▶ [Dataset records]
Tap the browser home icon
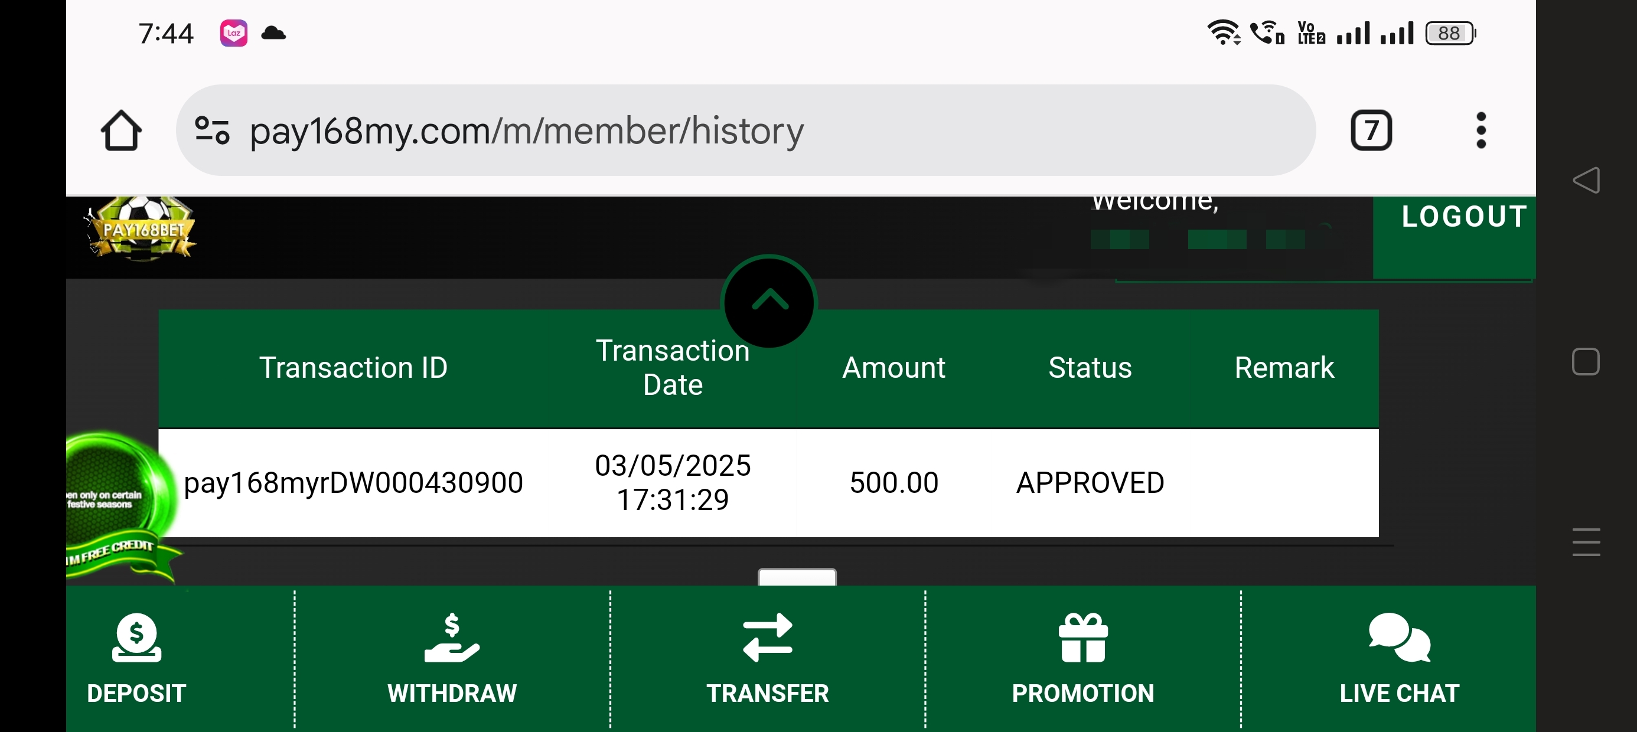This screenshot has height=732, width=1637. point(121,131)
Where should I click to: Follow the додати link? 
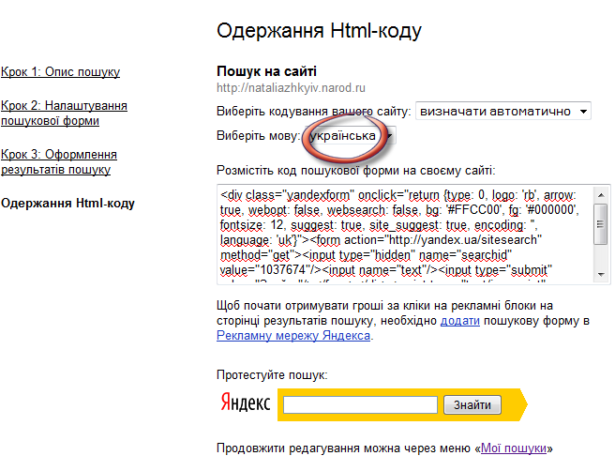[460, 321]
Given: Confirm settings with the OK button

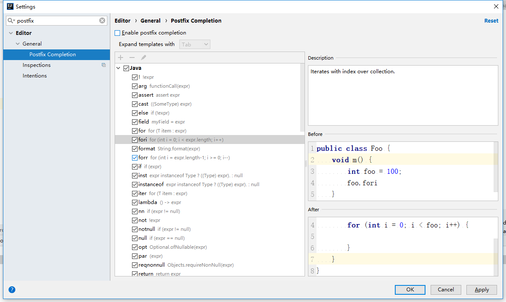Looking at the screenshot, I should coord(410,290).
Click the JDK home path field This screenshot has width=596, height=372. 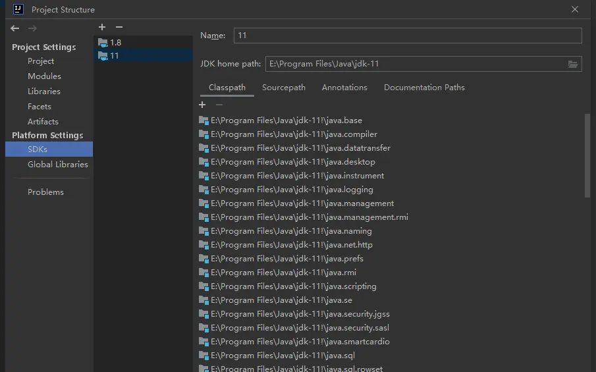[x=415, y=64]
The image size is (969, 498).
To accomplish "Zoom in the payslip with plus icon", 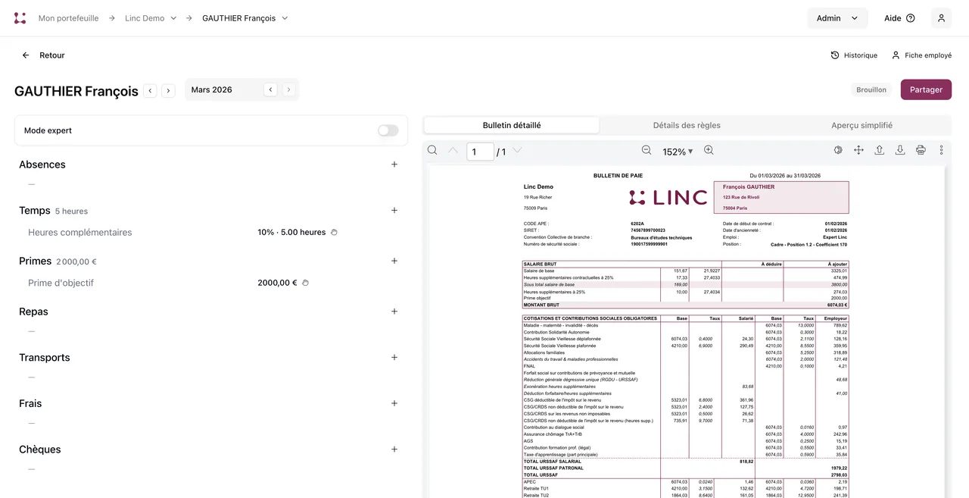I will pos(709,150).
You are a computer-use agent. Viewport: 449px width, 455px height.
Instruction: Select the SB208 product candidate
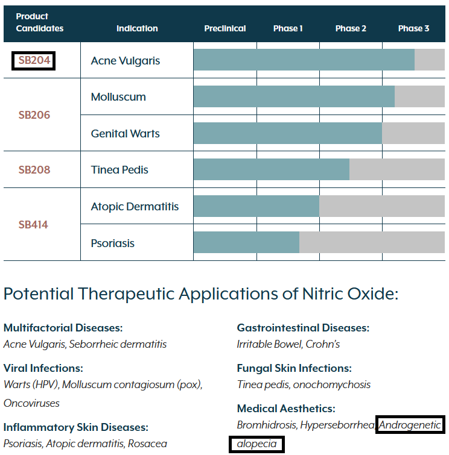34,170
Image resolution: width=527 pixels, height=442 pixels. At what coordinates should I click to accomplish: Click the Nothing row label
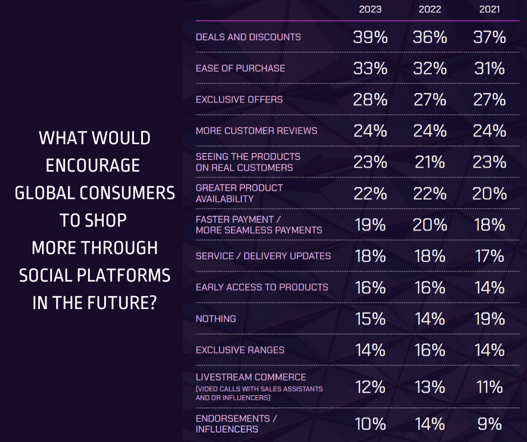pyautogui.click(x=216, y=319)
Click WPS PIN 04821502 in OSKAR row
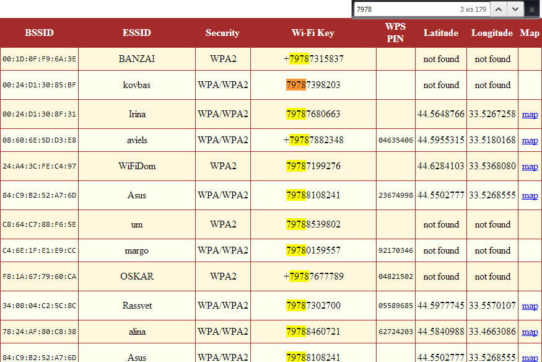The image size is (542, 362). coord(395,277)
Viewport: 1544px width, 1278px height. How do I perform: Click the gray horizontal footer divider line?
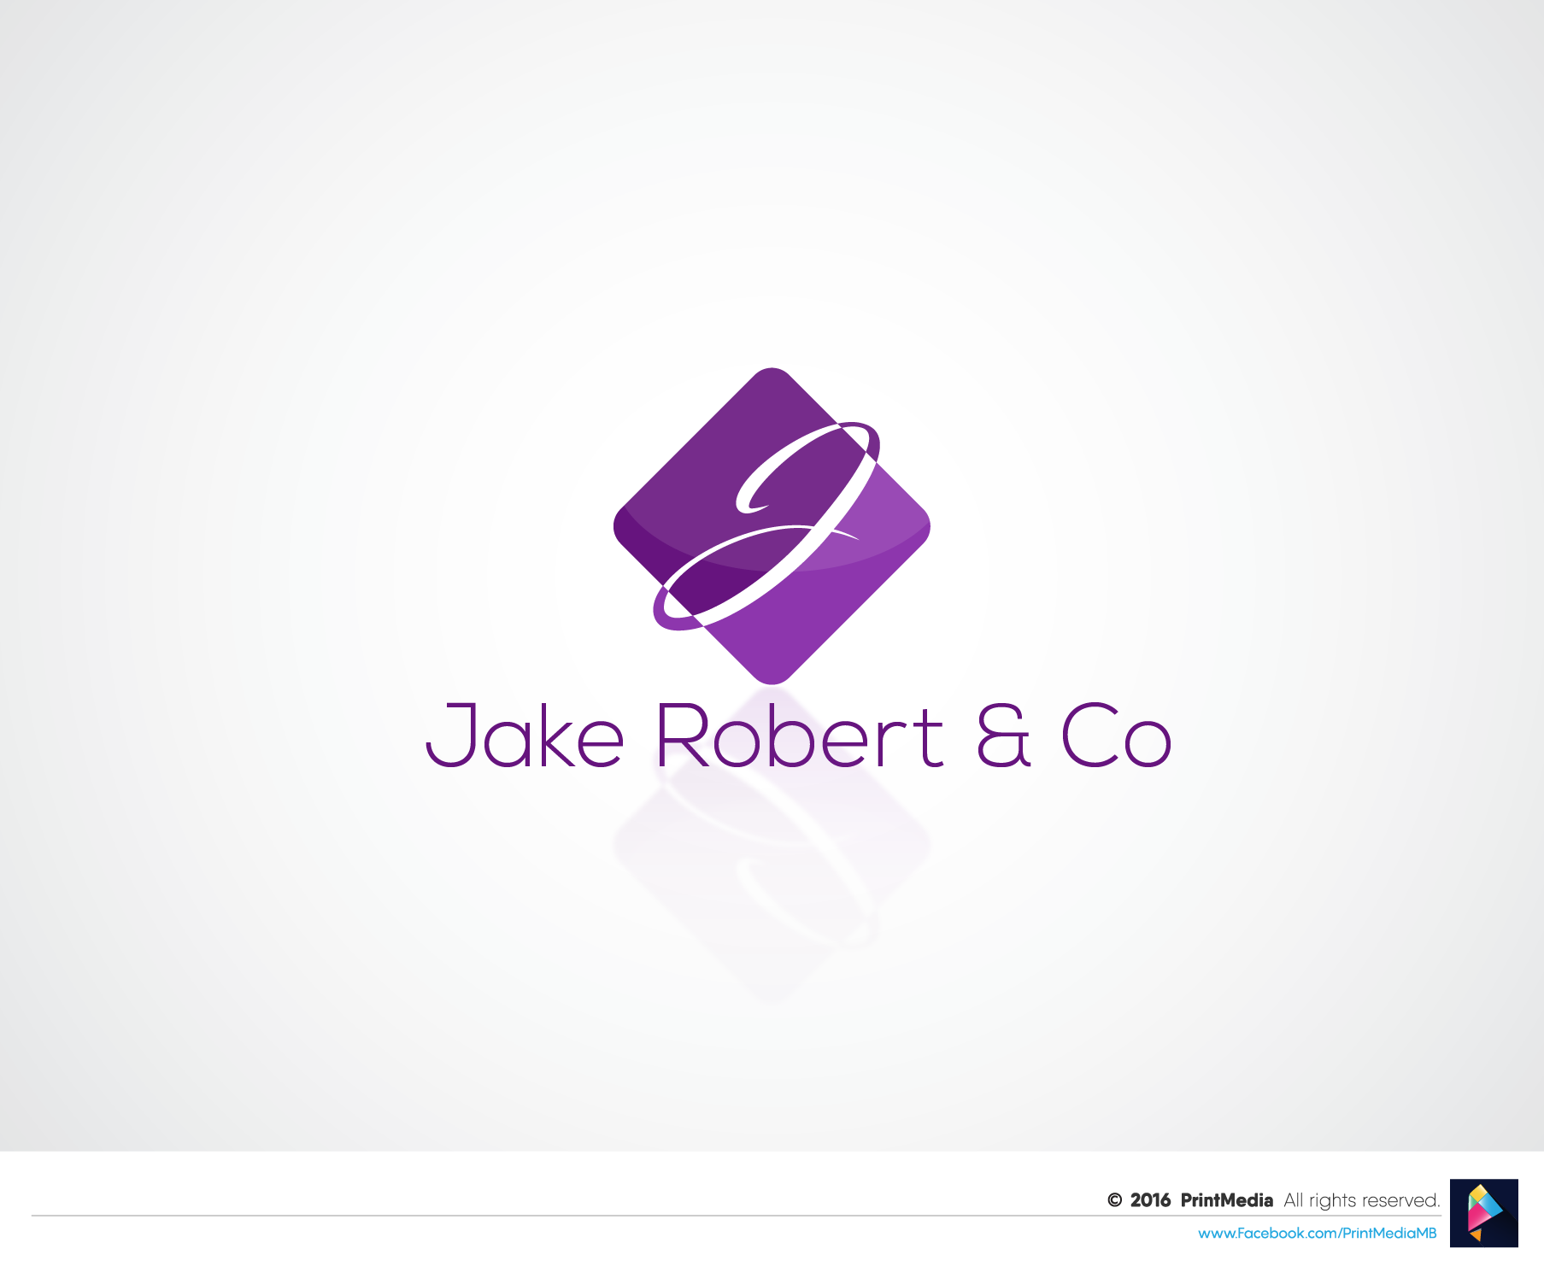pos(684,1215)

▶ [Work required] Copy out verbatim the stretch of the records from the line containing "You are a computer-use" through the end of the records, leaving the pictures out of your answer.

▶ [Solution to this task]
You are a computer-use agent. Viewport: 449px width, 455px height.
Instruction: Select the SB208 product candidate
34,170
Image resolution: width=527 pixels, height=442 pixels. At what coordinates should I click to accomplish: Click the Nothing row label
pyautogui.click(x=216, y=319)
Click WPS PIN 04821502 in OSKAR row
The image size is (542, 362). coord(395,277)
Viewport: 1544px width, 1278px height. How do I perform: Click the gray horizontal footer divider line?
pos(684,1215)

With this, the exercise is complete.